SOURCE PASSAGE:
»»

General anxiety disorder, – GAD – describes a persistent feeling of unease when you struggle to control your fears in daily life.
Most people admit to worry and nerves before an exam, interview or presentation. Sadly, according to St. Patrick’s Hospital in Dublin, anxiety disorders are on the increase in Ireland and Britain, along with depression. The stress levels caused are comparable to having cancer or heart disease!
Celebrities are helping break taboos by talking about about their own struggles with anxiety. Emma Stone has spoken out and Niall Breslin revealed his experiences to a surprisingly supportive public response.
Many people soldier on alone and only a fraction of people with GAD get help. When you’re in the middle of it, the fears seem real and unsurmountable. Thinking is clouded and you may even fear being labelled insane. Even mild anxiety erodes confidence, disrupts sleep and impacts whole families.
You may be well aware that your fears are irrational but the seat of anxiety in the brain is on another loop, connected to our familiar ‘Fight or Flight’ response.
Do you see the cup as half-empty all the time?
Classic examples of anxiety are of dread answering the phone and fearing it’ll be bad news. Others assume the worst anytime the boss wants a word, afraid they’ve done something wrong or failed to live up to expectations.
One of the aspects I notice with women who suffer anxiety is overestimating the problem or the dangers. They totally underestimate their ability to cope, forgetting quickly how well they managed in the past. Yet, you’d never suspect their churning anxiety beneath the calm exterior. The amount of energy used in concealing anxiety is enormous – and costly, in physical health terms.
According to the HSE these are signs of an anxiety disorder.
Worry affects your daily life, at home at work, socially.
Your worries are distressing.
You worry about all kinds of stuff, and always think the worst.
Your worry is uncontrollable.
You have felt anxious nearly every day, for 6 months.

««

SUPPLIED DATA:
»»

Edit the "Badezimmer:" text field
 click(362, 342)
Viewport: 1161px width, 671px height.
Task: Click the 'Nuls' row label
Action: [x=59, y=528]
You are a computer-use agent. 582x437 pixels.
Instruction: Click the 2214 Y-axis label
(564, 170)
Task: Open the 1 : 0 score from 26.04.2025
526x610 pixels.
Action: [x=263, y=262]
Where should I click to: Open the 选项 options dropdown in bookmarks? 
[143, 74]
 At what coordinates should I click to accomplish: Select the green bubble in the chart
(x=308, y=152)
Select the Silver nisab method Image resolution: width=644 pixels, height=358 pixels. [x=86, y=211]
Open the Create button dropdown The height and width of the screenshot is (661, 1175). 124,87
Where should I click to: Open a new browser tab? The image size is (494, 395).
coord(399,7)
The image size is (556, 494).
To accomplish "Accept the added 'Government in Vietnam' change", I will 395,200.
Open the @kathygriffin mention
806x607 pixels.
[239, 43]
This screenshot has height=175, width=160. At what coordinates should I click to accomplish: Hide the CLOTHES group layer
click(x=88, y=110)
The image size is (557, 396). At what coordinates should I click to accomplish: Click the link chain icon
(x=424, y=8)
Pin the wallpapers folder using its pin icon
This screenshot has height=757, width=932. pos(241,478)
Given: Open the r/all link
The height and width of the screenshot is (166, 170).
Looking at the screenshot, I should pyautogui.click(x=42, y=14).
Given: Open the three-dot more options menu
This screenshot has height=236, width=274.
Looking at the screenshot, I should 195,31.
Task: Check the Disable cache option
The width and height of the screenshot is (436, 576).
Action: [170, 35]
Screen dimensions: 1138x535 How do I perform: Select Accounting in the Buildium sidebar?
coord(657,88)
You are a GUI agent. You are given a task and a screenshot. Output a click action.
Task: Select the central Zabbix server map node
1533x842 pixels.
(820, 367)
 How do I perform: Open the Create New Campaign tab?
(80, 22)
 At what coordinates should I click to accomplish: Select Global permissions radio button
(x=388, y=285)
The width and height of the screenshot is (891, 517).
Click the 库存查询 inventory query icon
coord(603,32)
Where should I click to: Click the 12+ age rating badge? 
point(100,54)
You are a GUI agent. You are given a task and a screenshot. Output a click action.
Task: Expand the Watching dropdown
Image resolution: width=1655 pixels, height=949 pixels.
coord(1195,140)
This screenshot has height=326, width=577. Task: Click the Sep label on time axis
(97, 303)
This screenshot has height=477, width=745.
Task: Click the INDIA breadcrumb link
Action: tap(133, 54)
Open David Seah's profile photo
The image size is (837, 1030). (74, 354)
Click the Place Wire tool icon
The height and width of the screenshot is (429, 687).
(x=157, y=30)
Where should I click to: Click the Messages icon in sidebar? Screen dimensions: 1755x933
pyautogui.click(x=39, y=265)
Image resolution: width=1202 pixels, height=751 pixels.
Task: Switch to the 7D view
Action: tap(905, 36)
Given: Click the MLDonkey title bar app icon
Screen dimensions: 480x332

««

Answer these questions from the passage on anxiety:
1. According to St. Patrick's Hospital in Dublin, in which two countries are anxiety disorders on the increase?
2. Which two celebrities does the passage name as having spoken about their struggles with anxiety?
3. In the HSE signs of an anxiety disorder, for how long have you felt anxious nearly every day?

1. Ireland and Britain
2. Emma Stone and Niall Breslin
3. 6 months